** BEGIN SOURCE DOCUMENT **
Then while on sabbatical in Italy in 1965, Niewald says a seed of
change was planted.
"This was a little disturbing, a little difficult," Niewald says. "The
red became the red of a red tile roof. Instead of just space, I was
beginning to describe. You could begin to see images."
Six years later, while working in his home studio after returning from
a painting trip in Mexico and New Mexico, that seed planted in Italy
broke through the earth. He was looking at a pink house outside of his
window when it struck him.
"I said to myself, Why am I working indirectly? Why don't I just paint
what I see? "
"The Pink House" was the first result of painting directly from
observation. Niewald has never looked back.
Love for Cezanne
One of Niewald's closest colleagues says it was a defining change of
direction to be sure, but not something that emerged overnight.
"When I came to the campus in 1970, he was going through this
transition, and he had pretty much shifted into a person who was now
working from observation," says Michael Walling, a painter and retired
professor at KCAI. "But he was working in a much broader way than he
is now, and the broadness of the handling was quite similar to what he
had been doing as an abstract painter. Except now images were
beginning to make their presence felt in his work. And that has
progressively moved to a more and more rigorous kind of observation of
the motif."
** END SOURCE DOCUMENT **
** BEGIN INFORMATION SHOWN **
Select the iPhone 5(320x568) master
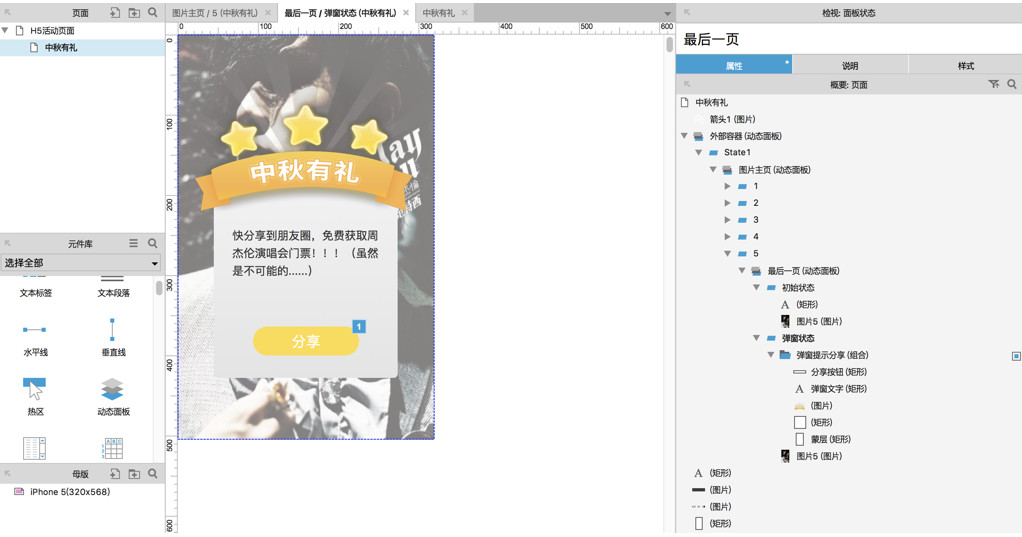The image size is (1022, 537). tap(69, 492)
** END INFORMATION SHOWN **
◆ **EXERCISE TASK 1**: In the passage on Niewald's painting, what was the first work that came from his painting directly from observation?
◆ **EXERCISE TASK 2**: Quote the passage on Niewald's painting word for word, beginning at the words "Six years later, while" and stopping after "it struck him.".

◆ **RESULT 1**: "The Pink House"

◆ **RESULT 2**:
Six years later, while working in his home studio after returning from
a painting trip in Mexico and New Mexico, that seed planted in Italy
broke through the earth. He was looking at a pink house outside of his
window when it struck him.